Graham Listened: Like buses, you wait until rounds 37 and 38, then 2 come at once. Nick has already described much of how I feel about this record and done it much better than I ever could. One thing that I’ll never get back though, was the first (virginal?) listen to this record. I came to Talk Talk late in the day, so there was never that rush to get the new album and listen to it until you convinced yourself it was good. In my little flat in Exeter with my newly purchased “high-end” Goodmans CD player, I played this for the first time and was truly astonished. I went through a period when I would play it only when I could dedicate 100% attention, but following counselling, I am now able to play it as background music on the rare occasion.
Tom Listened: I have always been disappointed by the way I am so easily influenced by the opinions of others. Until Nick brought Spirit of Eden to record club, I have always considered it a near perfect album. However, having heard Rob’s enthusiastic dismissal of Talk Talk’s finest moment at record club made me begin to doubt myself…and I began to hear the record in a different way. Rather than submit to its glorious soundscapes and meticulously constructed songs I caught glimpses of what Rob was hearing. And, for a moment or two, it bothered me. Until the breathtaking Desire confirmed what I had always suspected – in this case he’s just plain wrong!
Spirit – how could I have ever doubted you?
As a young person, I’d never heard Spirit of Eden until I began to read comparisons to Talk Talk in several Wild Beasts reviews.

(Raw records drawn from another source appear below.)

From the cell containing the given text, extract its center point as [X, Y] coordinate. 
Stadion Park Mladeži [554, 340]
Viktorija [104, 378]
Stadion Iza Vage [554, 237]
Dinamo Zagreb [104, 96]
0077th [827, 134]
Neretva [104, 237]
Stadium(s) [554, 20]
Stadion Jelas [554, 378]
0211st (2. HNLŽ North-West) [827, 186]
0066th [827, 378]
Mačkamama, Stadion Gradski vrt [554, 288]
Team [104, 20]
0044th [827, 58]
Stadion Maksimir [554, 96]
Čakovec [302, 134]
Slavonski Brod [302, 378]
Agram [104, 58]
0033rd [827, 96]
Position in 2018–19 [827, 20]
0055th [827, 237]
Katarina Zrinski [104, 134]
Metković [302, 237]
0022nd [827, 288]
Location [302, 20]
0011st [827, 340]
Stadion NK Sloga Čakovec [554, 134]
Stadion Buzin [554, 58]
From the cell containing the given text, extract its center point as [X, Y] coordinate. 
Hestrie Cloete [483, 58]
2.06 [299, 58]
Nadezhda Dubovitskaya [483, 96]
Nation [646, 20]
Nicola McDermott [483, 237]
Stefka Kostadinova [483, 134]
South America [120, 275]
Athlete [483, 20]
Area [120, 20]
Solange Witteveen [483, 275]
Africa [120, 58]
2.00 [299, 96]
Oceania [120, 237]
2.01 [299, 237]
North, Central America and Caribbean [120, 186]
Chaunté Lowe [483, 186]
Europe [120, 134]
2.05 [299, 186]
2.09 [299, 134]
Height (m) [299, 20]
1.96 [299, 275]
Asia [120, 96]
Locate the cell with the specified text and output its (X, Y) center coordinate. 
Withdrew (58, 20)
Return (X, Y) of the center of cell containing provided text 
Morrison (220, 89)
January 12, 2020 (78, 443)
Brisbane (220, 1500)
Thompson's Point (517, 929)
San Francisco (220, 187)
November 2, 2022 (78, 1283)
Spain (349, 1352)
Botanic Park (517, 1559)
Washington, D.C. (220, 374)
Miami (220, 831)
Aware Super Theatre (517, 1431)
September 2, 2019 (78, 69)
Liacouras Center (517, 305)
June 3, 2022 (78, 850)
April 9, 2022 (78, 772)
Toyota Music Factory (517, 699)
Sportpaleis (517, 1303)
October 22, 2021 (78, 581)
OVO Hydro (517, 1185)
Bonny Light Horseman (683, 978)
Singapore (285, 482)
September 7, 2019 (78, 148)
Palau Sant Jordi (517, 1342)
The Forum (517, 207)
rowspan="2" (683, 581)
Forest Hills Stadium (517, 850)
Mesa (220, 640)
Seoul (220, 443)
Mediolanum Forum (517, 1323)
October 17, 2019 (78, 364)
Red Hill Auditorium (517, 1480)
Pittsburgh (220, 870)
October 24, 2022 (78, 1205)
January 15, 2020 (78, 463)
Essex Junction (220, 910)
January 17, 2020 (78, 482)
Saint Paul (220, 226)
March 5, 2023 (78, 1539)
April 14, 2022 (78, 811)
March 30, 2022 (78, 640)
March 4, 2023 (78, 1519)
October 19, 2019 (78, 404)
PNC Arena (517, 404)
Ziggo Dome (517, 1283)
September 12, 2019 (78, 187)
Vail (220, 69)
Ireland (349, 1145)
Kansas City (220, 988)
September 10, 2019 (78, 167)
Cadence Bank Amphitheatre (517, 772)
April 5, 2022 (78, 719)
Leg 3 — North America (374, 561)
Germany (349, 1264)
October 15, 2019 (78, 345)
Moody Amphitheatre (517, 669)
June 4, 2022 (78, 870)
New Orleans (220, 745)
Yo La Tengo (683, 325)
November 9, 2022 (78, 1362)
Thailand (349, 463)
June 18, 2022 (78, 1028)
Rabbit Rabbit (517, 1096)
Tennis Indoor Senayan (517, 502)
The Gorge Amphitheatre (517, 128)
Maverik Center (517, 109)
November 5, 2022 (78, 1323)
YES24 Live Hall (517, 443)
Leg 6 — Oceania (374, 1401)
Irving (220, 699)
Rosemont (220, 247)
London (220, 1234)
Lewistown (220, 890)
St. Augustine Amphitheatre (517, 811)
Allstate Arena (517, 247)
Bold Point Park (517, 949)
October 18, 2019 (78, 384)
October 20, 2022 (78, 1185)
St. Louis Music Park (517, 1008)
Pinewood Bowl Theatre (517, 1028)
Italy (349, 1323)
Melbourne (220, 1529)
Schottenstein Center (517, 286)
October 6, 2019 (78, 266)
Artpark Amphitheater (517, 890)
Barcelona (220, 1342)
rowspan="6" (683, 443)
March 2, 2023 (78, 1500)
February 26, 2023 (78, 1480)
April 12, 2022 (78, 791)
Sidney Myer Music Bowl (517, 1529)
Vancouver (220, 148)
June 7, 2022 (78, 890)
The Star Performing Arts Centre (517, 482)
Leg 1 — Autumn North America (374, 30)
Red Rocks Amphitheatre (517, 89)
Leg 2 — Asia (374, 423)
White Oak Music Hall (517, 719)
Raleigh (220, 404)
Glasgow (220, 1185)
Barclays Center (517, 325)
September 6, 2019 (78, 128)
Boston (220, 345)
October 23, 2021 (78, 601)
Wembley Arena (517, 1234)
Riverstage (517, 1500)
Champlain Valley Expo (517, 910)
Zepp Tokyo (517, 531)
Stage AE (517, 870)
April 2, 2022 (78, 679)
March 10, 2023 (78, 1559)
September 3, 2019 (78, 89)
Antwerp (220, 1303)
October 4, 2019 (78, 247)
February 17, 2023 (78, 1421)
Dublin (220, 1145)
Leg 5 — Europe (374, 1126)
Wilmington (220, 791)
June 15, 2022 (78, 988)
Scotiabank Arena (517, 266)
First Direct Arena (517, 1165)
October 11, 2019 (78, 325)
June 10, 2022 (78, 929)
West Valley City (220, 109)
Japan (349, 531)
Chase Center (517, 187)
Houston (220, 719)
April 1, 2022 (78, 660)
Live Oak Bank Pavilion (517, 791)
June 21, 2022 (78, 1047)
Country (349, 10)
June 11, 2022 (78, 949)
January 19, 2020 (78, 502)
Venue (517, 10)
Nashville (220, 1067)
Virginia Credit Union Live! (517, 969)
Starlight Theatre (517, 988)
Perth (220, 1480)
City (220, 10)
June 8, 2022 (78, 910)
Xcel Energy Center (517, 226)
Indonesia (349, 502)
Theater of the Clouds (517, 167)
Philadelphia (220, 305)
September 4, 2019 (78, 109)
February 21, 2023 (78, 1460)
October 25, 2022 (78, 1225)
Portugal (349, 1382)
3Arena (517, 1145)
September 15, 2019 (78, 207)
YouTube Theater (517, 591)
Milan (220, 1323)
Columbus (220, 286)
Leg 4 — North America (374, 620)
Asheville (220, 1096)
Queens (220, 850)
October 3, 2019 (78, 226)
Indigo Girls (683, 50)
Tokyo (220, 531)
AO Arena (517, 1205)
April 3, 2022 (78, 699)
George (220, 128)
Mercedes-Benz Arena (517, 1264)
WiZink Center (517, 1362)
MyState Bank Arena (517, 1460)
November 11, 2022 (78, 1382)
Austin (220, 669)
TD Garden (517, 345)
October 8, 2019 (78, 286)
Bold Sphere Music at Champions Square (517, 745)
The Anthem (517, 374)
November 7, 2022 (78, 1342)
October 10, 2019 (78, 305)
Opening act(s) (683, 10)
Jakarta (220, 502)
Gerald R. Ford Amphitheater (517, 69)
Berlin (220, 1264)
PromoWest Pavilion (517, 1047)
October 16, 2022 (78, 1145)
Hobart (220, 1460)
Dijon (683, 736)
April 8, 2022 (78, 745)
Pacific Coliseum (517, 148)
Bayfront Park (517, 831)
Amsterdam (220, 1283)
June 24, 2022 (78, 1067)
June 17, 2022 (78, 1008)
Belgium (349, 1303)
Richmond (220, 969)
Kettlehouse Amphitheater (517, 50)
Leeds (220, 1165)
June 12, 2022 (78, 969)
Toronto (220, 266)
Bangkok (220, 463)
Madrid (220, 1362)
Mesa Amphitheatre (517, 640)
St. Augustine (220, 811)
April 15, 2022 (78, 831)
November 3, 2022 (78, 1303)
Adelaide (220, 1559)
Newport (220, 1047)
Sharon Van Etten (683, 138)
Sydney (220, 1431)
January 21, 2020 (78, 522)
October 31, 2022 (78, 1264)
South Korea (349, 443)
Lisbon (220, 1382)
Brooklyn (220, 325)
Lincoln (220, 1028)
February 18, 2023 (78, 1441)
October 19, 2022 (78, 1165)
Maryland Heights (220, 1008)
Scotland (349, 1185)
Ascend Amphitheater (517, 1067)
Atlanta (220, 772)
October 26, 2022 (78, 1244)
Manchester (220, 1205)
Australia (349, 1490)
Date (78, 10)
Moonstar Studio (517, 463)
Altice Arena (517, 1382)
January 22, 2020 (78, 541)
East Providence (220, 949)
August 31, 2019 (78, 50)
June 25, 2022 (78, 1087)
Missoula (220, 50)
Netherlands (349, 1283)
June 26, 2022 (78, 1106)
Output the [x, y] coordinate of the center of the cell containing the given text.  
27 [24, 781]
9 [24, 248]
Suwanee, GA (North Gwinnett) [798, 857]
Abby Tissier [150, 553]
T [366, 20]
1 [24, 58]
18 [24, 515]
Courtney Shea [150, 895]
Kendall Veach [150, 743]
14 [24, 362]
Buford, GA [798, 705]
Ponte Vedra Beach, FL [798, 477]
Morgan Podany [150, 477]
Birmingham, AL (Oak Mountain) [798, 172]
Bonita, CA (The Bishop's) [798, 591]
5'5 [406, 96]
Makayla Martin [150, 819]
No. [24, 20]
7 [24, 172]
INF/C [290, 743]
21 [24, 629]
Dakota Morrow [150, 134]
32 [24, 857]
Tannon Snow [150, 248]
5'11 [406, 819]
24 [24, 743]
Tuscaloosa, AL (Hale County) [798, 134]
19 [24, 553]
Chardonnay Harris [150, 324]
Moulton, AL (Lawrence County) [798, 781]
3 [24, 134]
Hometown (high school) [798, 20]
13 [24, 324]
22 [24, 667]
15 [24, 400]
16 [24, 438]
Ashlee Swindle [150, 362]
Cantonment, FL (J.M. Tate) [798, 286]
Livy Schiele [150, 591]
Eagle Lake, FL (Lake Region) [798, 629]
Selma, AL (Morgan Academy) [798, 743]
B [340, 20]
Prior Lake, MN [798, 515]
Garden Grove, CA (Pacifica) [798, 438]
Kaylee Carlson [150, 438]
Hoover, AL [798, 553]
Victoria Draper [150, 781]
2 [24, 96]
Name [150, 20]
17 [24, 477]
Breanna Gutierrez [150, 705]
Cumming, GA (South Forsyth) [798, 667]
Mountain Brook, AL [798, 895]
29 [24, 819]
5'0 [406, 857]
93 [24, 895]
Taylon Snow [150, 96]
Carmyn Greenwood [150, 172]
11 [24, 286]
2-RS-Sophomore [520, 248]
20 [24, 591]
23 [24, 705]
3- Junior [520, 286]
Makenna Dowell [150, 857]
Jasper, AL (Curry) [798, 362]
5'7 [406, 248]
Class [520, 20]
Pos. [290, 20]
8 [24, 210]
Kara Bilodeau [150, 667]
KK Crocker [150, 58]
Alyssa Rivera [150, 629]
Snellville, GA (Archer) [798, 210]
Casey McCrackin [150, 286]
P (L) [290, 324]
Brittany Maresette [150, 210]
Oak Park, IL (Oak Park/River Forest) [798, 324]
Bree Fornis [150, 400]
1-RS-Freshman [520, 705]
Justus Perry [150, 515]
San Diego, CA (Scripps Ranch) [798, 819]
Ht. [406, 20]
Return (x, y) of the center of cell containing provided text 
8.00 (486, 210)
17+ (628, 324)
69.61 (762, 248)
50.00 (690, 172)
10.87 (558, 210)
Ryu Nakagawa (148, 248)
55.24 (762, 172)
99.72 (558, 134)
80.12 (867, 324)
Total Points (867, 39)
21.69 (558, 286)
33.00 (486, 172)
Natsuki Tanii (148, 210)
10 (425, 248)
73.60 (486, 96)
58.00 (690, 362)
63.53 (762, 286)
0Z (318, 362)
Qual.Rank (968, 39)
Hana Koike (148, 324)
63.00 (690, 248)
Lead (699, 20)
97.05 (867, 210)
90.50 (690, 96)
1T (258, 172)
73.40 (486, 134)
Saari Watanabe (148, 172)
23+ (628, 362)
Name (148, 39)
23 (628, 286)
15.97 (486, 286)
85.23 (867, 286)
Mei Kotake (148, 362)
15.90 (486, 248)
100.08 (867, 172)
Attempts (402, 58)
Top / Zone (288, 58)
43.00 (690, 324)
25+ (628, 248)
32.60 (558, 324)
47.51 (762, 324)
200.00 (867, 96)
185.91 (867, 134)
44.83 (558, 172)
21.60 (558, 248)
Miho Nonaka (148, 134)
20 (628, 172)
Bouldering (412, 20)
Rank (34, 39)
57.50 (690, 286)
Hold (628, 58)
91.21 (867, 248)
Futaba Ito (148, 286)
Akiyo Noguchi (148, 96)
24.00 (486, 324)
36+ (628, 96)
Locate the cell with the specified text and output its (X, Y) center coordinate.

I wrote about the album in a more hagiographic mood back in 2011 (http://misplacedswag.wordpress.com/2011/12/11/talk-talk-spirit-of-eden-wild-beasts/), but now, with a bit less genuflection, I can appreciate the difficulty of really zoning into the album on a regular basis. Play it at the wrong moment, and I agree, it can sound a little hollow. But usually, I put it on and it swallows me up into its own strange universe, to enjoy to its full potential.
In such situations, I find it difficult to imagine people playing it just to test out their hi-fi: it’s so wracked with emotion, you can’t help but feel engrossed.
One more thing: I referred to the Tortoise connection in my piece too, and I still think it makes a lot of sense, except that, bereft of lyrics, I never feel so emotionally attached to Tortoise albums.